■ Directions for this task ■
Each line of the records needs to come back exactly as written.

■ Data excerpts ■

##############################

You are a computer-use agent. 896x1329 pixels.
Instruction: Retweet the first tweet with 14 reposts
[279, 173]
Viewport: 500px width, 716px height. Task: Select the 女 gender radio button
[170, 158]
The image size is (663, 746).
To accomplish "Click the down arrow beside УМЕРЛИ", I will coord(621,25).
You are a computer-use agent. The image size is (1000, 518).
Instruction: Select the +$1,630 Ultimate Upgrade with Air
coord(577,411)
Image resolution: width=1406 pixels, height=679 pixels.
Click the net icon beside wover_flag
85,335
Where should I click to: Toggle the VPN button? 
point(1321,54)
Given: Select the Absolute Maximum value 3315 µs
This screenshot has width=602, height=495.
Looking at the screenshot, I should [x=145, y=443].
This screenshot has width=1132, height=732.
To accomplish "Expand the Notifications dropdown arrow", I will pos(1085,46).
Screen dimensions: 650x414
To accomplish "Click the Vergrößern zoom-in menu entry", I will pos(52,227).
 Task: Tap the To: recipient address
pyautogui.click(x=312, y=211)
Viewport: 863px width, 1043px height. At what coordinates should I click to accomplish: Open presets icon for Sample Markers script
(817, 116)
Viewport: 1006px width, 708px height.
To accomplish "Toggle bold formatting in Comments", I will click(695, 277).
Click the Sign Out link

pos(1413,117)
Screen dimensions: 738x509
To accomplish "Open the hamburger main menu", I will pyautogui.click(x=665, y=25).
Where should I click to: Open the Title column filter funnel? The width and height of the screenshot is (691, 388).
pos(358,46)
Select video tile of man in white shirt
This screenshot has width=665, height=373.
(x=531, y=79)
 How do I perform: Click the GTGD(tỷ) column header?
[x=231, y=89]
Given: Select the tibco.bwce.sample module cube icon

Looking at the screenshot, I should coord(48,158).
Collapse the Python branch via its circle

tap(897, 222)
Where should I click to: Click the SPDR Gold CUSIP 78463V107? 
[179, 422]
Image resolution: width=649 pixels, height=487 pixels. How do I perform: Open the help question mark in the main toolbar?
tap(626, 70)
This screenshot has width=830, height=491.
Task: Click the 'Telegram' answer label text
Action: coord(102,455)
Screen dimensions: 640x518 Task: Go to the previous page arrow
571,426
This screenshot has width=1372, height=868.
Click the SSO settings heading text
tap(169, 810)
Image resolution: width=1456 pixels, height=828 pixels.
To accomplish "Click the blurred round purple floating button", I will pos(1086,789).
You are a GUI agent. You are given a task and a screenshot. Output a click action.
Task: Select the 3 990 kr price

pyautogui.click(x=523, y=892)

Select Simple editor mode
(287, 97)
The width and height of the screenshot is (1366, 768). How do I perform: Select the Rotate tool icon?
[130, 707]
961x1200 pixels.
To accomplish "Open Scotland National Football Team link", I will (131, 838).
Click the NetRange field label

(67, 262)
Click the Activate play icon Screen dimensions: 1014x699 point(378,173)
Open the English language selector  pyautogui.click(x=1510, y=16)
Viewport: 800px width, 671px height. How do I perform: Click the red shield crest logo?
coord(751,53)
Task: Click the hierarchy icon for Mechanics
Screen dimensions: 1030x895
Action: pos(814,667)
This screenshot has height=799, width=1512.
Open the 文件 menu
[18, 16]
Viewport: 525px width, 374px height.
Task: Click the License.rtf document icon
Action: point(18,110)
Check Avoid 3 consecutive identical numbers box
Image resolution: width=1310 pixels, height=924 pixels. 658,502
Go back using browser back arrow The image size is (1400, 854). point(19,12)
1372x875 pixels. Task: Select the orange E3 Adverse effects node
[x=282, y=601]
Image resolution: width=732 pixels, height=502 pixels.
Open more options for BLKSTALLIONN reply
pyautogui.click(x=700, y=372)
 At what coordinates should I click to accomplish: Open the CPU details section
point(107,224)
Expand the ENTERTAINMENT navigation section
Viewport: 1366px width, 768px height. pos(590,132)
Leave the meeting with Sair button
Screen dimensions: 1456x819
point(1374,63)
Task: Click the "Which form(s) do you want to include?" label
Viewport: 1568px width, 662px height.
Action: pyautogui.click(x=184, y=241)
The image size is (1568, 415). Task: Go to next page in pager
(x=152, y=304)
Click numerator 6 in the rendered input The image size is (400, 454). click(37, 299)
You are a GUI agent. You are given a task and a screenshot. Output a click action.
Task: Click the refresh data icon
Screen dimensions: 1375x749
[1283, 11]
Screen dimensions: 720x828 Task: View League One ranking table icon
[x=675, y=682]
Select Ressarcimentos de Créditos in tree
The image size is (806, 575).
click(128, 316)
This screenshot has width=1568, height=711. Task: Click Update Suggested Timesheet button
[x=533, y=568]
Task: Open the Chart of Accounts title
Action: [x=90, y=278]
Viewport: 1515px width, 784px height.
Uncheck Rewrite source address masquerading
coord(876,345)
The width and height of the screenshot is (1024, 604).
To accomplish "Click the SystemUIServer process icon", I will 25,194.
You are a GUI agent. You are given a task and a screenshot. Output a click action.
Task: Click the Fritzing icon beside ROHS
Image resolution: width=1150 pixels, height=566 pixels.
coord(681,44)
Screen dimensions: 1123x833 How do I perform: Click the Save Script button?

##############################

■ Finished task ■
You are a computer-use agent. 896x1329 pixels.
Instruction: Retweet the first tweet with 14 reposts
[279, 173]
Viewport: 500px width, 716px height. Task: Select the 女 gender radio button
[170, 158]
The image size is (663, 746).
To accomplish "Click the down arrow beside УМЕРЛИ", I will coord(621,25).
You are a computer-use agent. The image size is (1000, 518).
Instruction: Select the +$1,630 Ultimate Upgrade with Air
coord(577,411)
Image resolution: width=1406 pixels, height=679 pixels.
Click the net icon beside wover_flag
85,335
Where should I click to: Toggle the VPN button? 
point(1321,54)
Given: Select the Absolute Maximum value 3315 µs
This screenshot has width=602, height=495.
Looking at the screenshot, I should [x=145, y=443].
This screenshot has width=1132, height=732.
To accomplish "Expand the Notifications dropdown arrow", I will pos(1085,46).
Screen dimensions: 650x414
To accomplish "Click the Vergrößern zoom-in menu entry", I will pos(52,227).
 Task: Tap the To: recipient address
pyautogui.click(x=312, y=211)
Viewport: 863px width, 1043px height. At what coordinates should I click to accomplish: Open presets icon for Sample Markers script
(817, 116)
Viewport: 1006px width, 708px height.
To accomplish "Toggle bold formatting in Comments", I will click(695, 277).
Click the Sign Out link

pos(1413,117)
Screen dimensions: 738x509
To accomplish "Open the hamburger main menu", I will pyautogui.click(x=665, y=25).
Where should I click to: Open the Title column filter funnel? The width and height of the screenshot is (691, 388).
pos(358,46)
Select video tile of man in white shirt
This screenshot has width=665, height=373.
(x=531, y=79)
 How do I perform: Click the GTGD(tỷ) column header?
[x=231, y=89]
Given: Select the tibco.bwce.sample module cube icon

Looking at the screenshot, I should coord(48,158).
Collapse the Python branch via its circle

tap(897, 222)
Where should I click to: Click the SPDR Gold CUSIP 78463V107? 
[179, 422]
Image resolution: width=649 pixels, height=487 pixels. How do I perform: Open the help question mark in the main toolbar?
tap(626, 70)
This screenshot has width=830, height=491.
Task: Click the 'Telegram' answer label text
Action: coord(102,455)
Screen dimensions: 640x518 Task: Go to the previous page arrow
571,426
This screenshot has width=1372, height=868.
Click the SSO settings heading text
tap(169, 810)
Image resolution: width=1456 pixels, height=828 pixels.
To accomplish "Click the blurred round purple floating button", I will pos(1086,789).
You are a GUI agent. You are given a task and a screenshot. Output a click action.
Task: Select the 3 990 kr price

pyautogui.click(x=523, y=892)

Select Simple editor mode
(287, 97)
The width and height of the screenshot is (1366, 768). How do I perform: Select the Rotate tool icon?
[130, 707]
961x1200 pixels.
To accomplish "Open Scotland National Football Team link", I will (131, 838).
Click the NetRange field label

(67, 262)
Click the Activate play icon Screen dimensions: 1014x699 point(378,173)
Open the English language selector  pyautogui.click(x=1510, y=16)
Viewport: 800px width, 671px height. How do I perform: Click the red shield crest logo?
coord(751,53)
Task: Click the hierarchy icon for Mechanics
Screen dimensions: 1030x895
Action: pos(814,667)
This screenshot has height=799, width=1512.
Open the 文件 menu
[18, 16]
Viewport: 525px width, 374px height.
Task: Click the License.rtf document icon
Action: point(18,110)
Check Avoid 3 consecutive identical numbers box
Image resolution: width=1310 pixels, height=924 pixels. 658,502
Go back using browser back arrow The image size is (1400, 854). point(19,12)
1372x875 pixels. Task: Select the orange E3 Adverse effects node
[x=282, y=601]
Image resolution: width=732 pixels, height=502 pixels.
Open more options for BLKSTALLIONN reply
pyautogui.click(x=700, y=372)
 At what coordinates should I click to accomplish: Open the CPU details section
point(107,224)
Expand the ENTERTAINMENT navigation section
Viewport: 1366px width, 768px height. pos(590,132)
Leave the meeting with Sair button
Screen dimensions: 1456x819
point(1374,63)
Task: Click the "Which form(s) do you want to include?" label
Viewport: 1568px width, 662px height.
Action: pyautogui.click(x=184, y=241)
The image size is (1568, 415). Task: Go to next page in pager
(x=152, y=304)
Click numerator 6 in the rendered input The image size is (400, 454). click(37, 299)
You are a GUI agent. You are given a task and a screenshot. Output a click action.
Task: Click the refresh data icon
Screen dimensions: 1375x749
[1283, 11]
Screen dimensions: 720x828 Task: View League One ranking table icon
[x=675, y=682]
Select Ressarcimentos de Créditos in tree
The image size is (806, 575).
click(128, 316)
This screenshot has width=1568, height=711. Task: Click Update Suggested Timesheet button
[x=533, y=568]
Task: Open the Chart of Accounts title
Action: [x=90, y=278]
Viewport: 1515px width, 784px height.
Uncheck Rewrite source address masquerading
coord(876,345)
The width and height of the screenshot is (1024, 604).
To accomplish "Click the SystemUIServer process icon", I will 25,194.
You are a GUI agent. You are given a task and a screenshot. Output a click action.
Task: Click the Fritzing icon beside ROHS
Image resolution: width=1150 pixels, height=566 pixels.
coord(681,44)
Screen dimensions: 1123x833 How do I perform: Click the Save Script button?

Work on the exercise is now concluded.